Goals:
(A) Please rewrite the microservices article from "Microservice architectures are" to "operated and scaled.", swapping "components" for "modules".
(B) In the microservices article, what things can be done independently to the distinct, separate components? List all of them.

ARN

3 reasons why centralising data is a bad idea

Centralising your data is like painting yourself into a corner. Partition data by services to avoid this common mistake.

Microservice architectures are a common model for modern applications and systems. They have a specific characteristic of splitting the business responsibility of a large application into distinct, separate components that can be independently developed, managed, operated and scaled.

Microservice architectures provide an effective model for scaling the application itself, allowing larger and more disjointed development teams to work independently on their parts, while still participating in a large application build.

In a typical microservice architecture, individual services are created that encompass a specific subset of business logic. When connected with one another, the entire set of microservices forms a complete, large-scale application, containing the complete business logic.

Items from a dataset
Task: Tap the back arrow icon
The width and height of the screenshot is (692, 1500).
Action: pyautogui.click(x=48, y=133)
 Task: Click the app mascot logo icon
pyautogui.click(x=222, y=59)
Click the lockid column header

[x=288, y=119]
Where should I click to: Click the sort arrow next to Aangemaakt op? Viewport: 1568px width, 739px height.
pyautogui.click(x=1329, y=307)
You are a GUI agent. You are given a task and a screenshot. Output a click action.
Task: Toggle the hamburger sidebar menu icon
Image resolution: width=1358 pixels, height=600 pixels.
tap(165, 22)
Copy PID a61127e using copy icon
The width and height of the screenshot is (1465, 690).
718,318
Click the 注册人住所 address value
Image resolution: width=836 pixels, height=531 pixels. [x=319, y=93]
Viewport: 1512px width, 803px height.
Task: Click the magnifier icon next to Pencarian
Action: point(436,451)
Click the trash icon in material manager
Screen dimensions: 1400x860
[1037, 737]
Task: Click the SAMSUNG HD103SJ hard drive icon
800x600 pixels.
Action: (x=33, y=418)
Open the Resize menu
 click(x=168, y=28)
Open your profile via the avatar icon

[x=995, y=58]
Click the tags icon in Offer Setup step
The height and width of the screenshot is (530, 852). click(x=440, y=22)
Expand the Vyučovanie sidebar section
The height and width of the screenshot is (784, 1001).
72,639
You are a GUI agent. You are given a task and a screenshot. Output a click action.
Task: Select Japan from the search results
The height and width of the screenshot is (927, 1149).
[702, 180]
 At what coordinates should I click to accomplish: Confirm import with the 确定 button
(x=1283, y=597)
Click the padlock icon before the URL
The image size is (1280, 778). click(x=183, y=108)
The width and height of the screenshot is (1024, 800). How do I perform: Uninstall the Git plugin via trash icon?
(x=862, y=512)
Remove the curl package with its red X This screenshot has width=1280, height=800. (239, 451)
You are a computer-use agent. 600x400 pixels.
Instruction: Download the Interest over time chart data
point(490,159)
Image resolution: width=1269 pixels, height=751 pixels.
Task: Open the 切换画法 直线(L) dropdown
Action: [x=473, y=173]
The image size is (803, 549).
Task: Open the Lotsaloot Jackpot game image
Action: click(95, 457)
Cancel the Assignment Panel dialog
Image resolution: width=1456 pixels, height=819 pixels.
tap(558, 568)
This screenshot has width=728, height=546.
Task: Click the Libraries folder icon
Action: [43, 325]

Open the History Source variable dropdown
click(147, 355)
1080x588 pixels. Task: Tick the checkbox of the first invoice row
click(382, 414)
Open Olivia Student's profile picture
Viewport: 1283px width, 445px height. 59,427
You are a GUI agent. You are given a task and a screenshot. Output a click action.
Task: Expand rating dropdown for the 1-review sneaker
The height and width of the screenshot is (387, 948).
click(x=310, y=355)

Expected answers:
(A)
Microservice architectures are a common model for modern applications and systems. They have a specific characteristic of splitting the business responsibility of a large application into distinct, separate modules that can be independently developed, managed, operated and scaled.

(B)
- developed
- managed
- operated
- scaled